Прием в немецком посольстве начинался в восемь, сегодня, а приглашение Юлия Фридриховна обнаружила у себя на столе, в издательстве «Мировая драматургия», без четверти шесть, когда окончательно разложила вдоль длинной стороны стола в порядке возрастания глав перевод с последними правками, уже окончательно выверенный, но внести правки в компьютерный файл она все равно не успевала. В связи с неожиданной находкой, начать писать послесловие к пьесе, тоже заказанное редакцией одновременно с переводом, было делом на сегодня уже совершенно невозможным, несмотря на приготовленный к вечернему процессу сочинительства трехтомник Корнблатта, немецкого драматурга начала века. Мода на него в последнее время стала повсеместной, стартовав одновременно везде: в ведущих столичных театрах, в многочисленных антрепризах и даже — в провинции, и, к радости Юлии Фридриховны, обозначила вызов засилью пошлых и неумных книжек, миллионами разноперых экземпляров, замусоривших московские книжные прилавки. Правда, любимого ею Брехта эта мода тоже заслонила собой, но ненадолго, надеялась она, на время — потом они оба, лучшие в XX веке немецкие драматурги, пойдут рука об руку и непременно с ее, Юлиной, помощью…

Трехтомник был ее собственным, изданным, как ни странно, в Германии, в 1938-м, при фашистах, когда, наоборот, все талантливое выжигалось там на корню, и стоил безумных денег. Достался же он ей почти даром — в обмен на бывшую в употреблении, однако вполне еще пригодную, стиральную машину «Малютка», что без всякой надобности уже восьмой к тому времени постперестроечный год бестолково занимала место у Владика в гараже, на антресолях.

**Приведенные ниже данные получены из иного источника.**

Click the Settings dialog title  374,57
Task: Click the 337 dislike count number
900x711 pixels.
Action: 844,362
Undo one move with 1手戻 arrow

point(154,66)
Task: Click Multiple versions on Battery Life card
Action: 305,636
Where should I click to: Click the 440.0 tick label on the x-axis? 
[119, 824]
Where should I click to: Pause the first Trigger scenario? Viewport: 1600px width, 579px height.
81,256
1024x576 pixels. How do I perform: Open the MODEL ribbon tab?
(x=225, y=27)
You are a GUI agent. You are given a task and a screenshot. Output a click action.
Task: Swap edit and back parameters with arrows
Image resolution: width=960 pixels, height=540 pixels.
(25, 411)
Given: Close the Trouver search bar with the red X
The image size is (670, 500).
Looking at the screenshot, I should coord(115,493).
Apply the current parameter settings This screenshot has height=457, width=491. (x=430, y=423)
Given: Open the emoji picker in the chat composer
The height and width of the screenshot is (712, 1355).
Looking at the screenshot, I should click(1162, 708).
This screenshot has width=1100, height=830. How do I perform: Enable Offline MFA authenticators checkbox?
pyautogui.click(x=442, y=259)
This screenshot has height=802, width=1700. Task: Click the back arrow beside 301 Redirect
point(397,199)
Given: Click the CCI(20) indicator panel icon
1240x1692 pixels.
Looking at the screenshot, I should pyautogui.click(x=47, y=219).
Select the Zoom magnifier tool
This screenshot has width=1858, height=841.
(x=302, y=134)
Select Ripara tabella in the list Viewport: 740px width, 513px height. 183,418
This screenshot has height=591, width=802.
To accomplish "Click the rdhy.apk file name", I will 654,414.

Трехтомник содержал все из написанного рано умершим Корнблаттом: пьесы, эссе, переписка с друзьями и почти все о нем: статьи, рецензии, воспоминания. Тогда она и узнала, изучив третий том, что над пьесами Корнблатта в середине тридцатых плакал сентиментальный многодетный Геббельс, идеолог третьего рейха, плакал и рыдал, онанируя в туалете собственной канцелярии. И по этой, вероятно, причине не сжигал его пьесы, а наоборот — приказал издать ставший библиографической ценностью трехтомник.

Владлен Евгеньевич тогда, помнится, поразился обнаружившейся у жены предпринимательской жилке и сделку сумел оценить по достоинству. Сам он немецким не владел, то есть, читал и говорил неплохо, конечно же, но не так все-таки безукоризненно, как владел другими пятью, основными для него, филолога, переводчика и эссеиста, языками — тремя европейскими и двумя восточными.

В отличие от мужа Юлия Фридриховна, имея поразительную одаренность к языкам, к своим пятидесяти шести годам так и не удосужилась отступить хотя бы на полшага в сторону от любимого немецкого, на запад или на восток — неважно, рассматривая такой поступок как предательство по отношению к единственному и неповторимому на целом свете слиянию букв и звуков и их причудливому, гортанно-нежному сочетанию, соединяемым, в свою очередь, в отдельные фразы и законченные предложения так изысканно и органично, как соединить подобное ни в одном другом языке, включая родной, наверняка было бы невозможно.

Конверт с посольским приглашением лежал под первым вариантом рукописи. Край его попал под основание монитора, а может, был прижат так специально, во избежание последующей утери, очень вероятной при таком смешении обычного для Юлии Фридриховны накала творческого градуса со спешкой, сопутствующей каждой сдаче большой и важной работы.